You can add more, these are just starters, but the scope of these research questions is to know the product, why the product owner thought it important to build, when and what vision they had. Write down your findings and sources

  1. Take a trip Back in time: Roll up your sleeves we are getting into the deep of it. Get into your time machine and go back to when the product was founded. If you’re in luck the product team made it easier for you by having an engineering or product blog.

    But what are you looking for in these old dusty files?

    • What was the first MVP? What features were prioritised?
    • What market did they serve across different releases?
    • Who are their users and what do these users have in common?
    • How did the market receive the product? What was their performance over the years (or the years you are looking at)
    • What product decisions were made and why? were they right or wrong?
    • How did the users receive the product? Dig up user feedback from that timeline in the app store, social media and anywhere else.
    • Compare at least two iterations of the product. What changed and why?

      Again these are base questions to get you started, expand on these as you please but keep the goal in mind

  2. Analyse: Step back and study all the data you have gathered. What do they mean? what do you understand from your findings? Yes, we are in the deepest part of the ocean now.

    Use free easy-to-use tools to aggregate some quantitative data you got and to the best of your ability try to identify patterns and what they could mean. Also, reference existing analysis that you could make sense of.

    Analyse the qualitative data as well and present all your evaluations and thoughts.
    Your goal is not to present an impeccable professionally done analysis.
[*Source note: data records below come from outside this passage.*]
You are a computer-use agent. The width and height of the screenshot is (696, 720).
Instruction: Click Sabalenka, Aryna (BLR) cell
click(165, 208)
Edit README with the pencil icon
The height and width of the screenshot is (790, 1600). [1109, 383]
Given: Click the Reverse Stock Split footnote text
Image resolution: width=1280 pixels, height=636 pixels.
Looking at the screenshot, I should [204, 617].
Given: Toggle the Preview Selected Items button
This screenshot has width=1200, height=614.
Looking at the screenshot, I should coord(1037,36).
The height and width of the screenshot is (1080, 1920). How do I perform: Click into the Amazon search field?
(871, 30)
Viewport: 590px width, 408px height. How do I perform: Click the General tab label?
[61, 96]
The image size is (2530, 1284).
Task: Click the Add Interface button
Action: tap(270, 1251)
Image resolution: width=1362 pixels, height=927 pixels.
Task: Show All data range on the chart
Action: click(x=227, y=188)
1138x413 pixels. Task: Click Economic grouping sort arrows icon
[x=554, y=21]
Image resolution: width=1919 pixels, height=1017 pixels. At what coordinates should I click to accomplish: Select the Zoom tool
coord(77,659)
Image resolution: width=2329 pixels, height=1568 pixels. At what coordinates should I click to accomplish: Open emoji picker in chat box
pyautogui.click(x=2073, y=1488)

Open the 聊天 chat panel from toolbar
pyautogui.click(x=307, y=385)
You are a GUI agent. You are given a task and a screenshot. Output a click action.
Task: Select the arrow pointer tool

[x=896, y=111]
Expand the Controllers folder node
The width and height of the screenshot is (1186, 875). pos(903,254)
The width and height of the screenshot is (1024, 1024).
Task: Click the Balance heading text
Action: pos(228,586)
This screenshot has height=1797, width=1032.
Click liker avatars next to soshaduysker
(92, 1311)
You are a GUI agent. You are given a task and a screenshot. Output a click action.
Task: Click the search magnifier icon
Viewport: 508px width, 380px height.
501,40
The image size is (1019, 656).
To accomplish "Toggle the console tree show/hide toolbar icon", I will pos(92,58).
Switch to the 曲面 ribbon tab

The goal was to perform your first wild analysis and make your brain perform its first bench presses

  3. Presentation: Write a cohesive paper(article, document, post etc) on the answers you got from your rendevous in the wild and take a step further if you still have any breath left to put together a presentation and present your findings to your dear friend that has no other option but to listen to you.

Send these to Product Managers you know to review and give feedback and also have conversations and share your thoughts.

Congratulations, you survived.

Tools you can utilise

  • Google Docs or Microsoft Word to write.

  • Search engines (Google search, Bing, etc) for research.

  • Google Sheets or MS Excel for data collation and simple analysis.

  • YouTube, Articles, News Archives etc for research.

  • MyBib for citation and reference formatting.

  • Dictionary (online): You will encounter a lot of words you do not know the meaning of.

  • Canva for simple visual illustrations you may want to incorporate

  • Food and water, to stay alive.

In Conclusion

Developing your brain cells from the onset to think like a professional product manager during your learning journey will aid your journey of skills and career development.

You will learn extra skills that are applicable in other learning areas as you progress.
You do not want to just be a product manager, you want to be exceptional.

Practice and refine, the possibilities are endless.